On Wed, Feb 10, 2021 at 06:17:26PM -0600, ~Stack~ wrote:
Greetings,

Curious if anyone else can replicate this. I initially saw this in a
certain upstream vendor 7.9, but I'm having issues replicating it
and it's only in a certain environment (virtual and I've done
strange and awful things to that as I've been trying to understand
an unrelated project). However, I was trying to figure out if it was
other places as well. Sure enough, I can replicate it on every
single one of my SL 7.9 instances that I've tested.
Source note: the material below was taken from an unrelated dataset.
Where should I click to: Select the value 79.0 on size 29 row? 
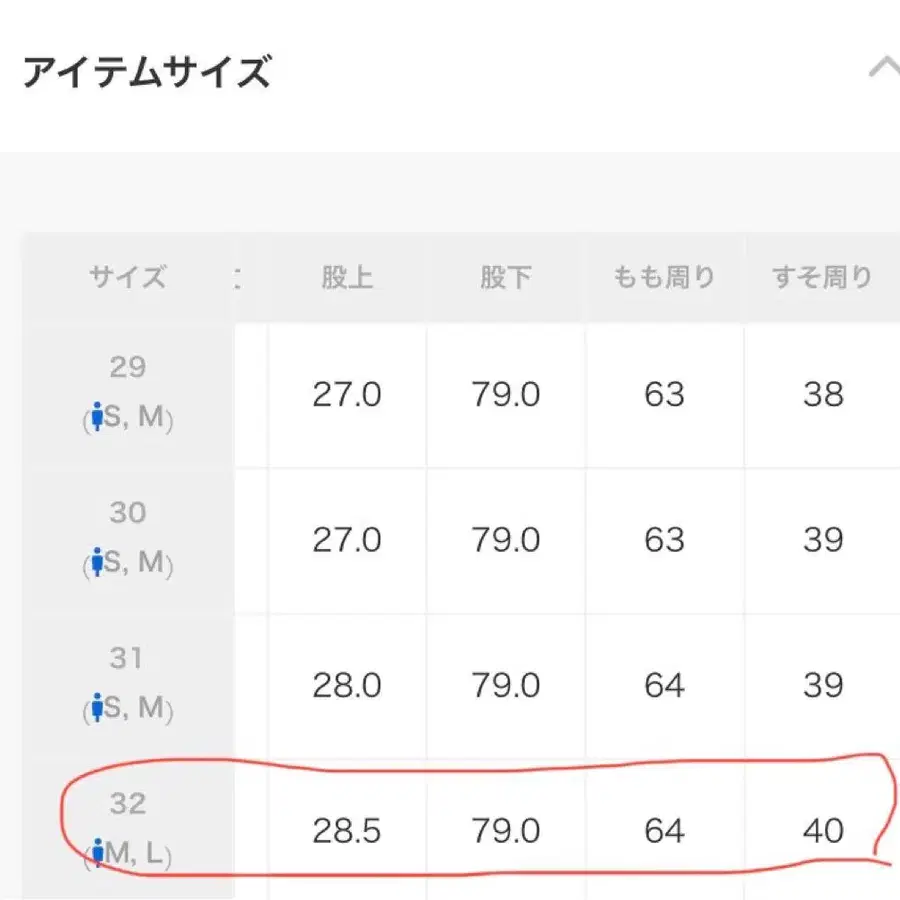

The short, numfmt should not return 'nan' when passed a zero.

$ echo 0 | numfmt
nan
$ rpm -q coreutils
coreutils-8.22-24.el7_9.2.x86_64

If I try on any other distro (Ubuntu/Debian/CentOS 8), it returns 0
as it should.

$ echo 0 | numfmt
0
$ rpm -q coreutils
coreutils-8.30-8.el8.x86_64

I may not be able to replicate it as reliably as I would prefer on
upstream vendor, but every single SL 7.9 system I've tried has had
coreutils-8.22-24.el7_9.2.x86_64 and incorrectly returns 'nan'.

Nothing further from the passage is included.